John Maynard Keynes (proprio lui) nel 1933 scriveva in “National Self-Sufficiency”:
«Come la maggior
parte degli inglesi, sono stato educato nel rispetto del libero scambio,
considerato non solo come dottrina economica che nessuna persona razionale ed
istruita potrebbe mettere in dubbio, ma come un elemento della morale.
Consideravo le offese a questo principio come stupide e scandalose. Pensavo che
le inconcusse convinzioni dell’Inghilterra in materia di libero scambio,
mantenute da più di un secolo, spiegassero la sua supremazia economica davanti
agli uomini e a Dio».L’economista, che conosciamo soprattutto come propugnatore di sviluppo economico anche in fase di crisi economica, spiega in questo testo come e per quali ragioni è doveroso ed utile tutelare l’economia nazionale. Attenzione, per i cuori deboli: Keynes non è un bieco conservatore o peggio ancora, ha (lui) davvero a cuore l’economia di mercato.
«Mi sento più vicino a chi vuol diminuire l’interdipendenza delle economie nazionali, che a coloro che la vogliono accrescere».
A questo punto non risulta difficile capire il perché, anche non approfondendo la lettura del testo. Era comune conoscenza, un tempo, dei guasti provocati dall’espansione del cosiddetto “neocolonialismo” ovvero l’introduzione di economie, per esempio in agricoltura, imperniate sulla monocultura o sull’abbandono di settori economici per altri, assecondando le voglie di maggiori profitti degli investitori: impoverimento delle terre, penuria di beni, abbandono delle campagna con ricadute in termini ambientali e di sicurezza del territori. Conseguenza ancor più significativa: la perdita di conoscenza del “saper fare” soprattutto nel manifatturiero o altri settori importanti per un’economia bene strutturata.

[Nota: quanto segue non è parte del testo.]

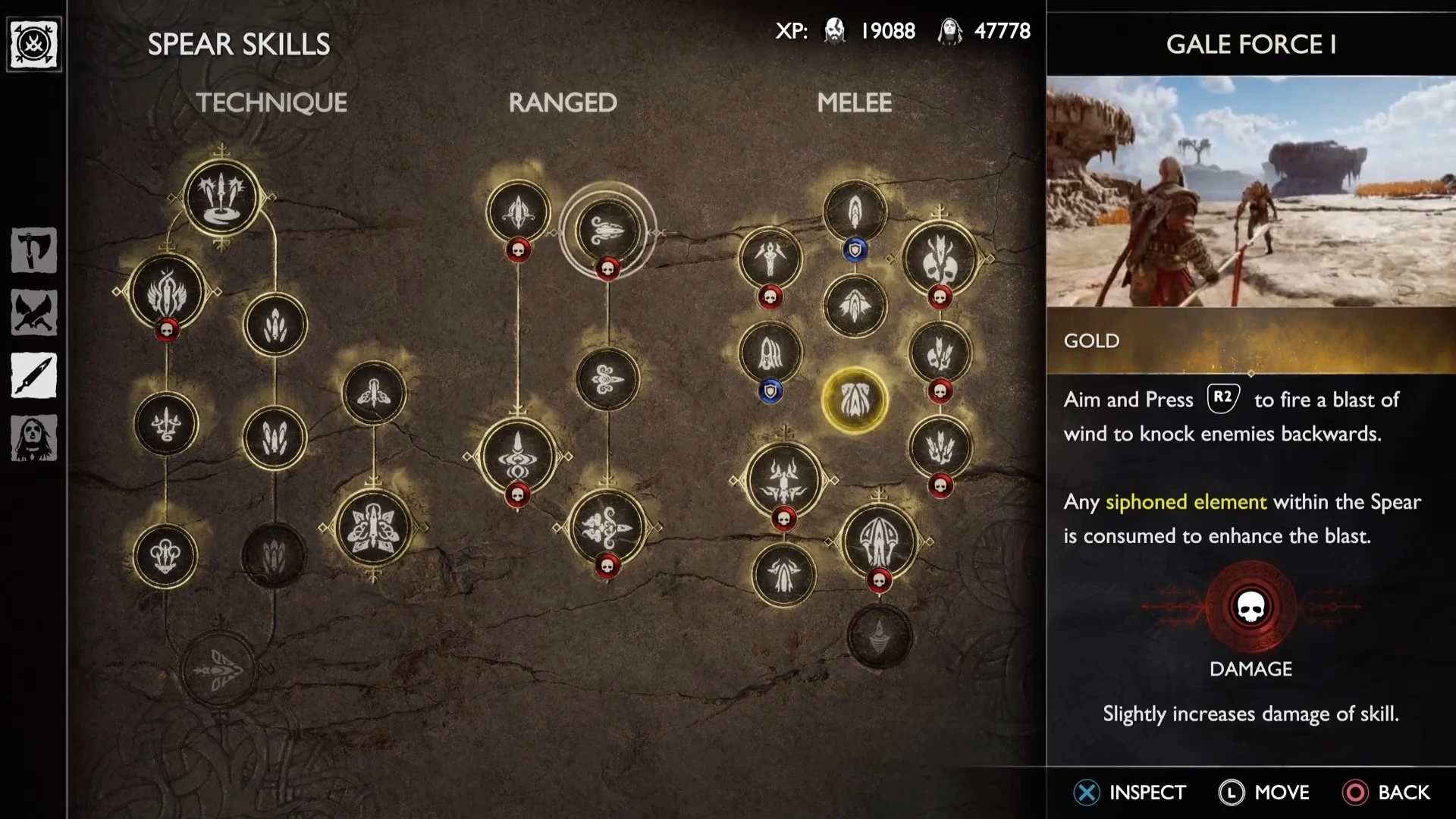This screenshot has width=1456, height=819.
Task: Pick the locked skill node at bottom of Technique
Action: (x=219, y=669)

Keynes continua:«Tendo a pensare che, dopo un periodo di transizione, un grado più alto di autosufficienza nazionale ed una maggiore indipendenza economica fra le nazioni di quella che abbiamo conosciuto nel 1914 possano servire la causa della pace, piuttosto che il contrario».

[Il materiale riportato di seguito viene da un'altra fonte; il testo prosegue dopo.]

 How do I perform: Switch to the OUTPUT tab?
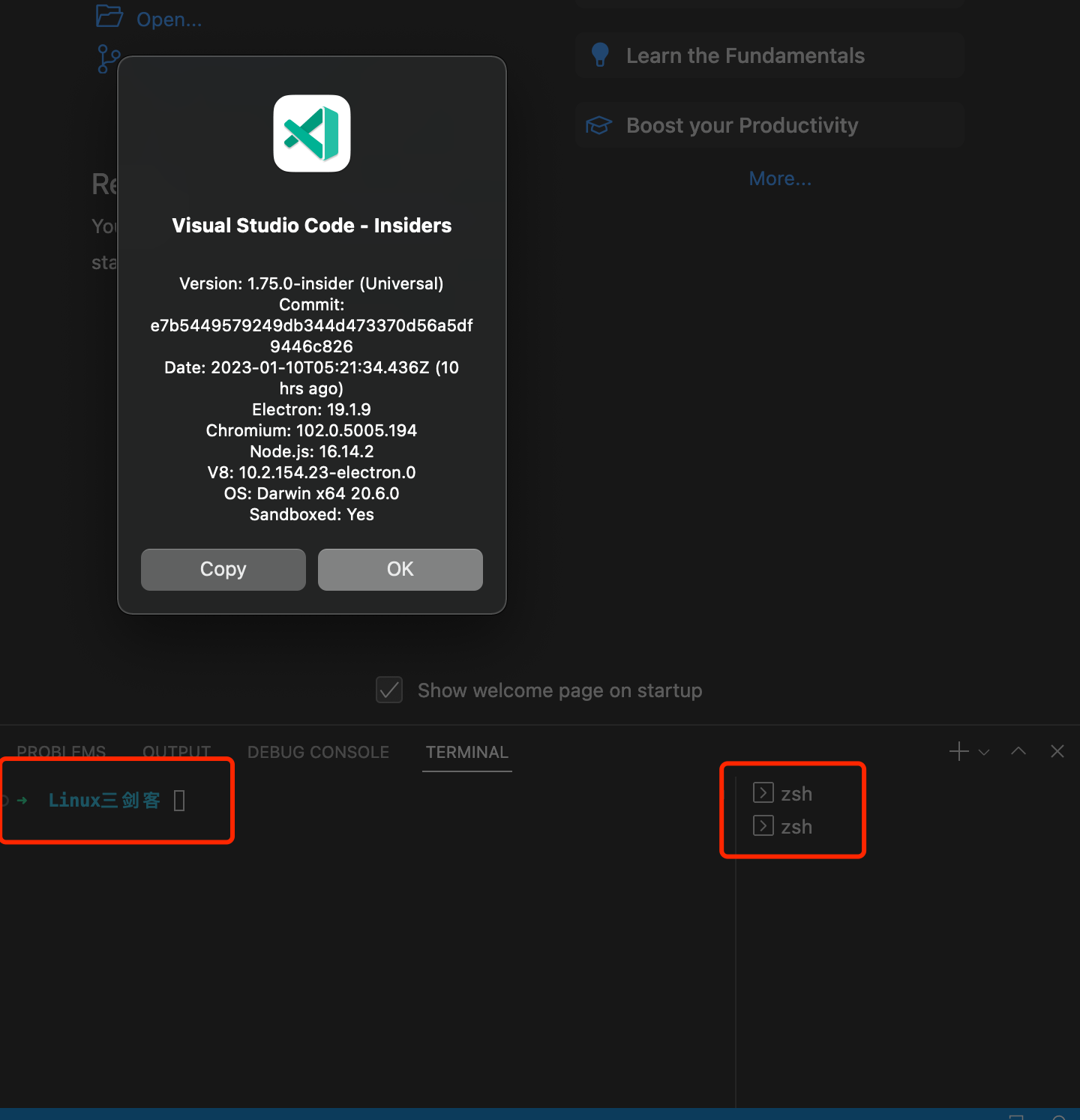click(176, 751)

Da Fukuyama in poi la cantilena del Pensiero unico ci predigeva un mondo ormai pacificato ove non c’era più spazio per le guerre. Previsioni infondate. Da dieci-quindici anni il mondo conosce una guerra all’anno, guerre che nascono con schemi uguali e con attori sempre presenti. Il binomio pace e globalizzazione si rivela infondato.
«Se si potesse evitare la fuga dei capitali, opportune direttive economiche interne sarebbero più facili da attuare. C’è un vero divorzio tra i proprietari del capitale e i gestori delle imprese, quando, a causa della forma giuridica delle aziende, il loro capitale è suddiviso tra una miriade d’individui che comprano azioni oggi, le rivendono domani e non hanno la conoscenza né la responsabilità di ciò che possiedono per poco tempo. Questo è già grave all’interno di un Paese; ma le stesse pratiche estese su scala internazionale diventano intollerabili in periodi di tensione».
Ecco, appunto, la scissione tra impresa e proprietà, tra capitale e territorio, determina l’impossibilità di decidere politiche economiche, politiche industriali, e il governo dell’economia si riduce a rincorrere lo “spread” con artifici contabili che lacrime sangue costano ai popoli, come in Grecia, in Spagna, in Italia…
Nel frattempo, mentre i nostri governanti invocano ancor più Europa(mentre altri perseguono interessi nazionali) e più mercato (il mercato degli altri, ovviamente) le fabbriche chiudono e si svende il patrimonio pubblico.
Coerenti!: viviamo in un mondo globalizzato.